BEGIN Supplied information
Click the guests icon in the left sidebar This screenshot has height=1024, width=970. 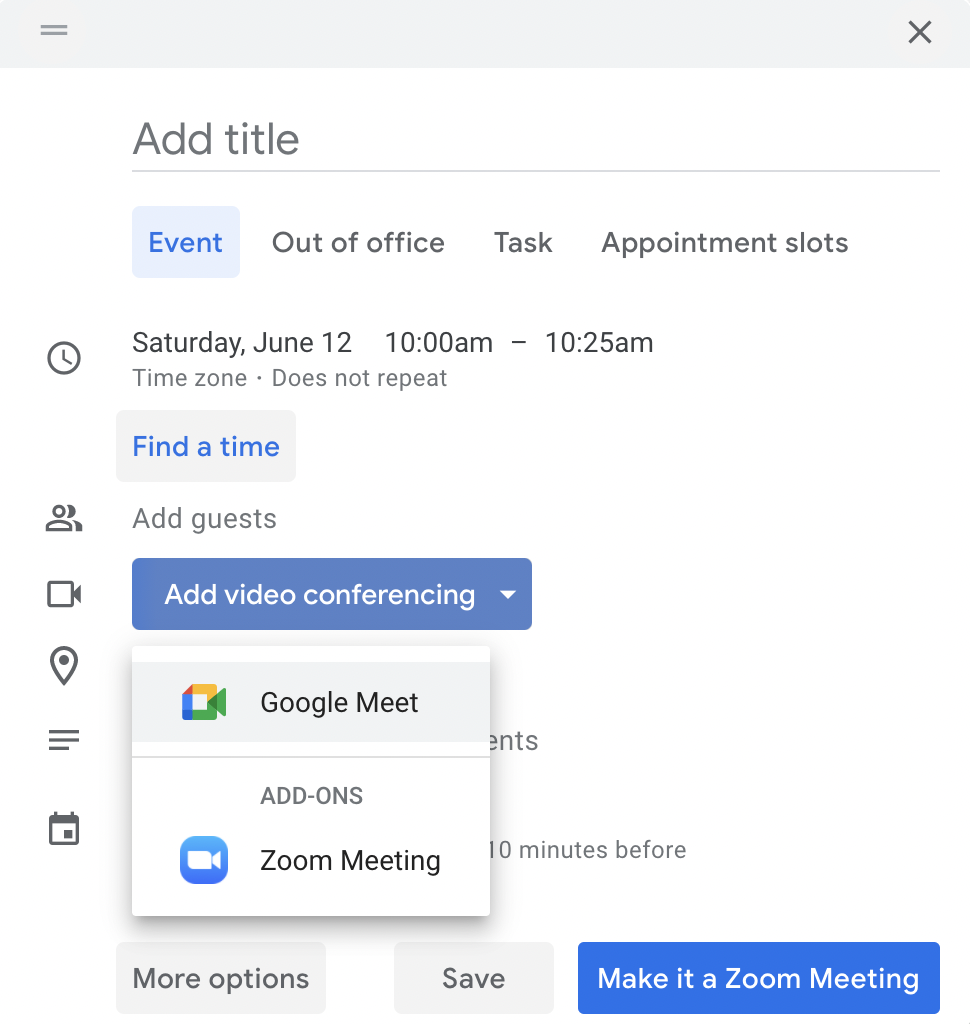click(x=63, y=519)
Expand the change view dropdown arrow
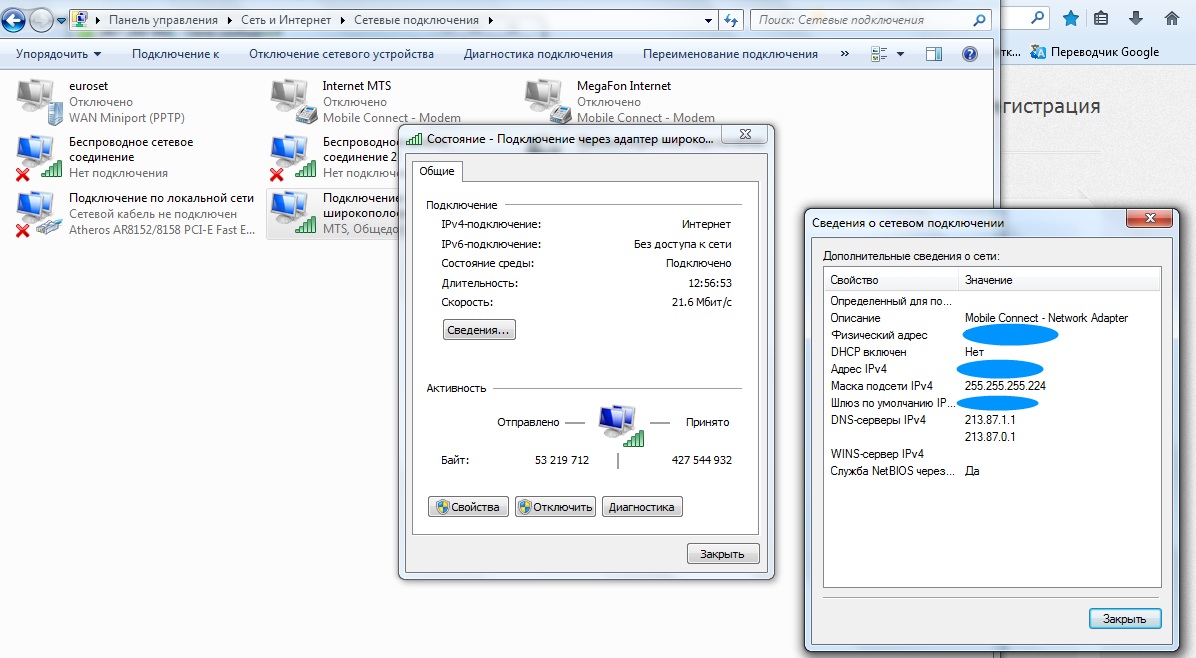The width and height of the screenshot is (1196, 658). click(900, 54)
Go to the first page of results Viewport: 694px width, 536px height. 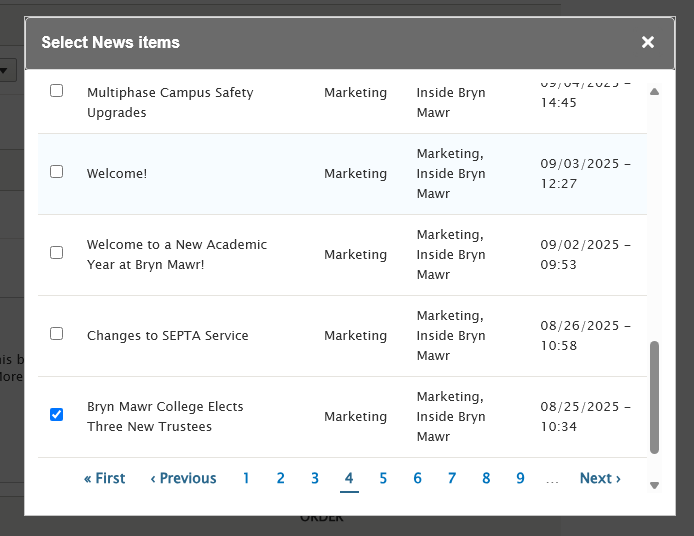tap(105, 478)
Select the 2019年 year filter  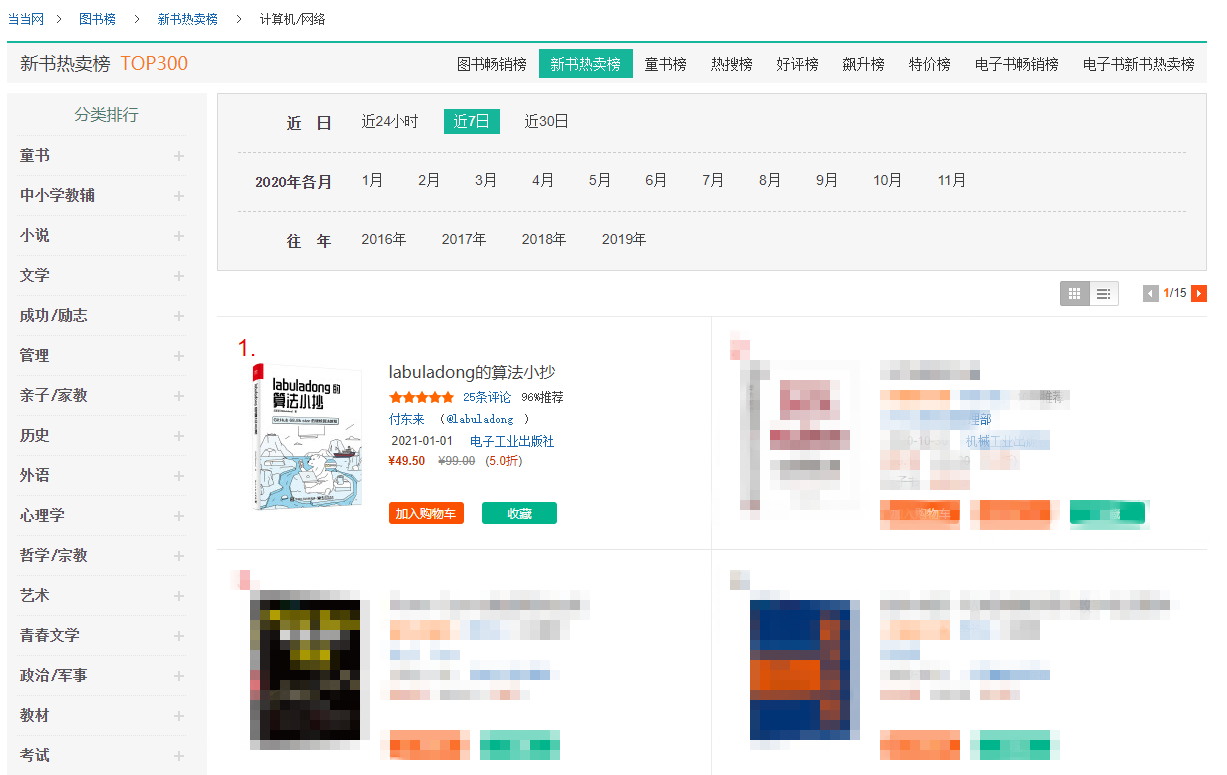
END Supplied information
BEGIN Supplied information
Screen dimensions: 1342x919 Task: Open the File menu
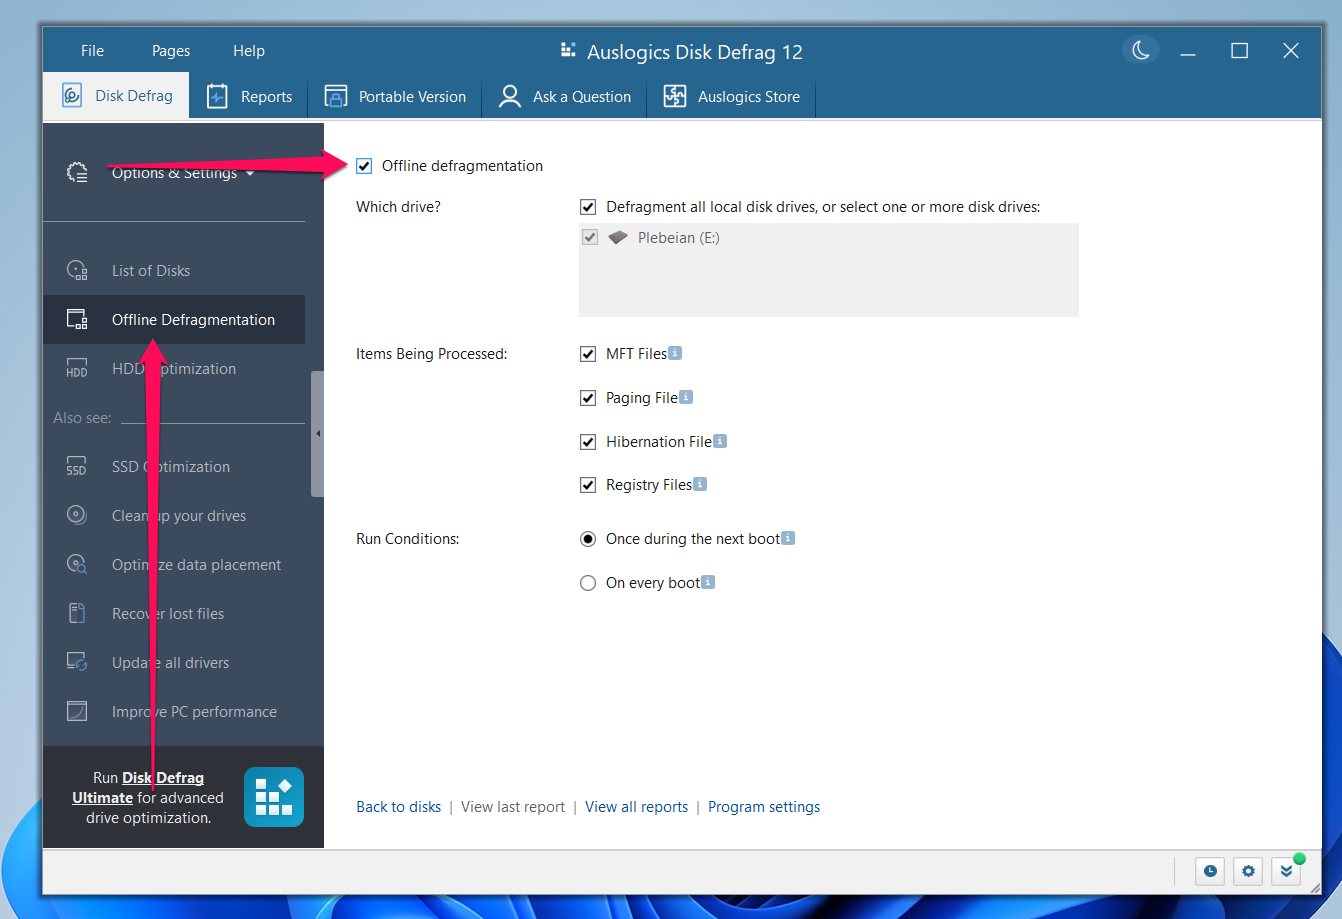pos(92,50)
END Supplied information
BEGIN Supplied information
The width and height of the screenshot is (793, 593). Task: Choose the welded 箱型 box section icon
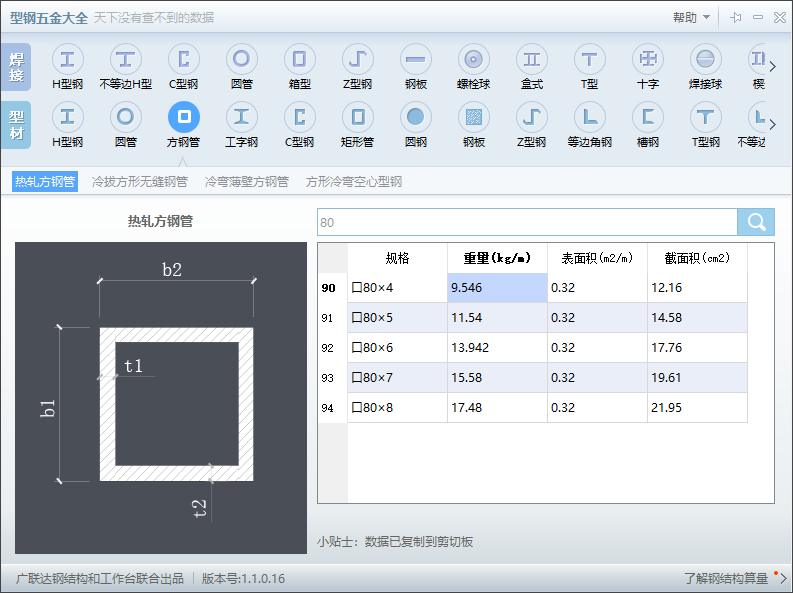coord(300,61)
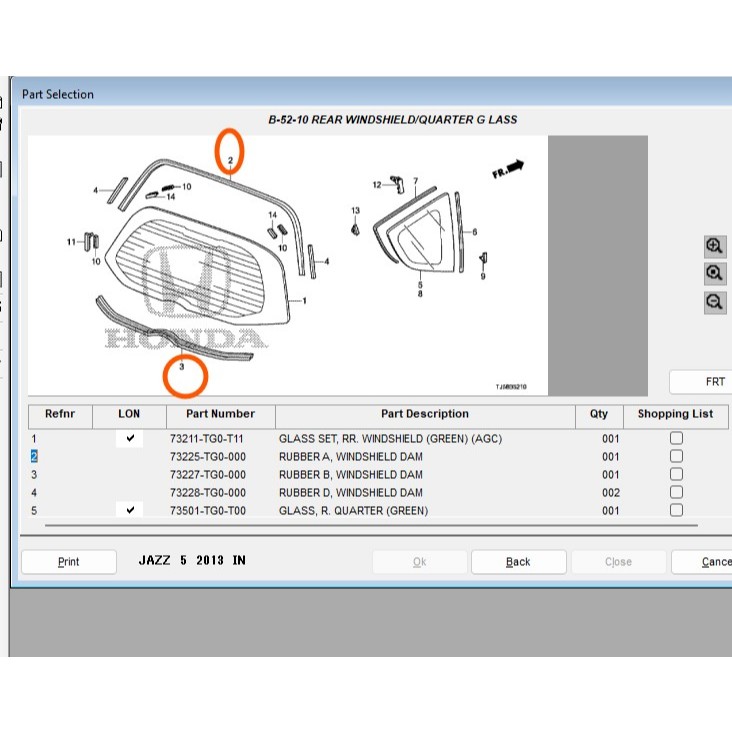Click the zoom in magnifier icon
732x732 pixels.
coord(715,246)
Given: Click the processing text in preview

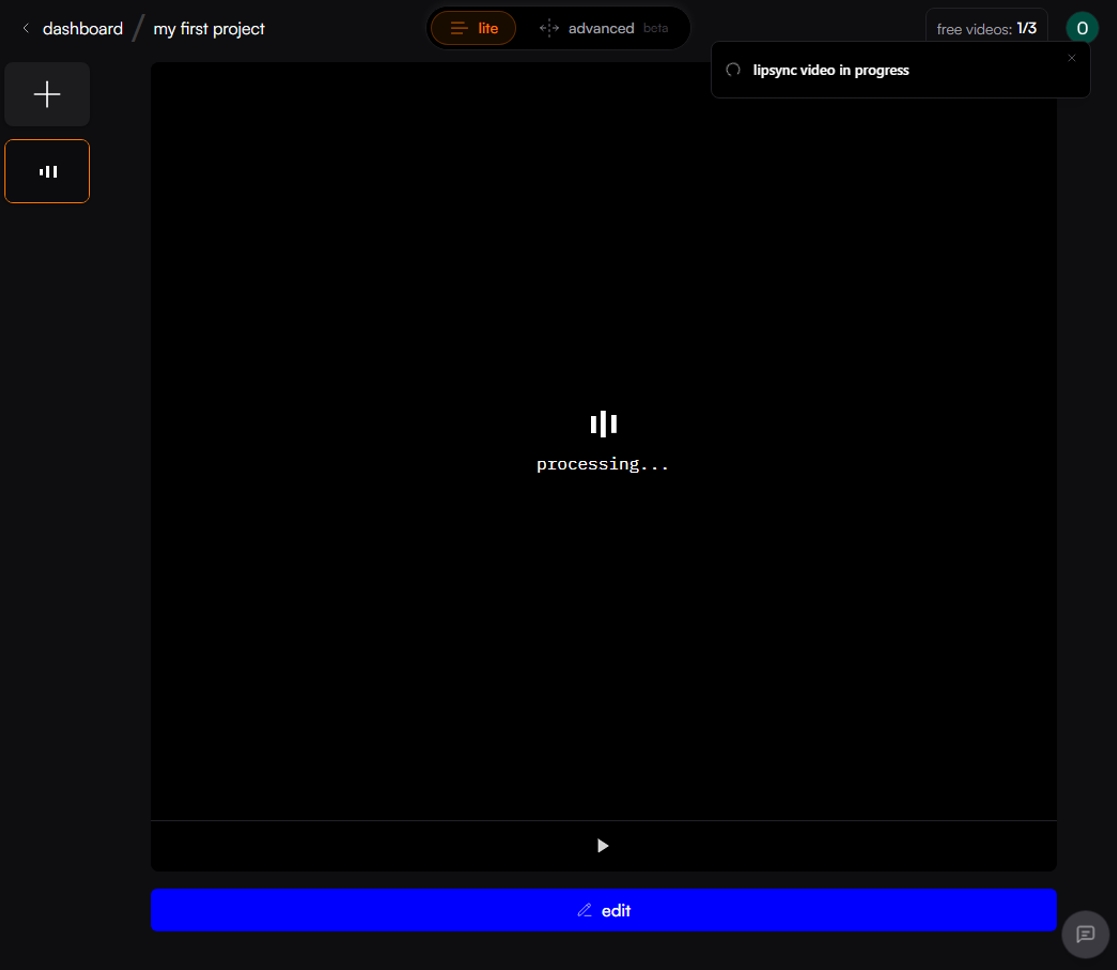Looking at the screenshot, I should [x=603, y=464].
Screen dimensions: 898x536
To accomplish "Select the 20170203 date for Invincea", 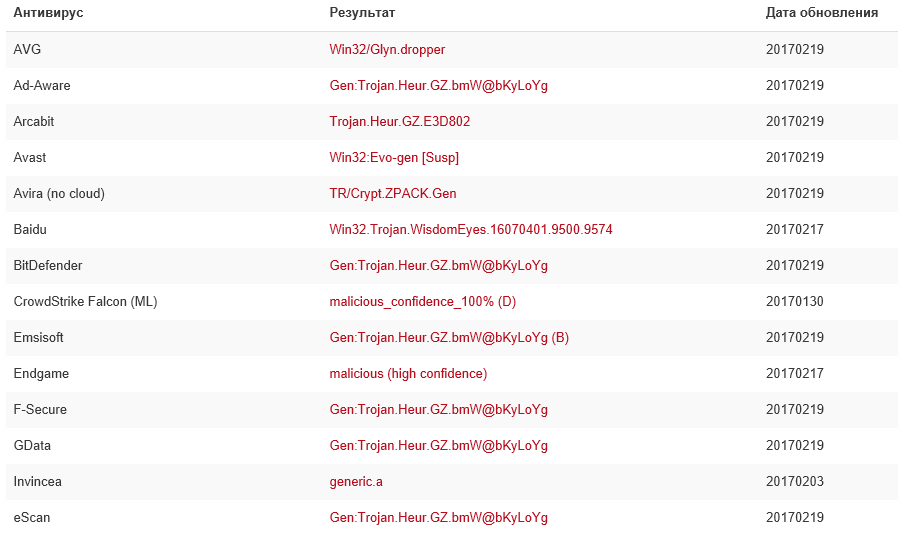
END Supplied information
What this task involves:
Looking above, find the stretch of lines that opens with the one holding "Given: Click the processing text in preview" and closes with the one holding "the 20170203 date". Copy it exactly, pictures excluded.

Exercise output:
Given: Click the processing text in preview

Looking at the screenshot, I should [x=603, y=464].
Screen dimensions: 898x536
To accomplish "Select the 20170203 date for Invincea", 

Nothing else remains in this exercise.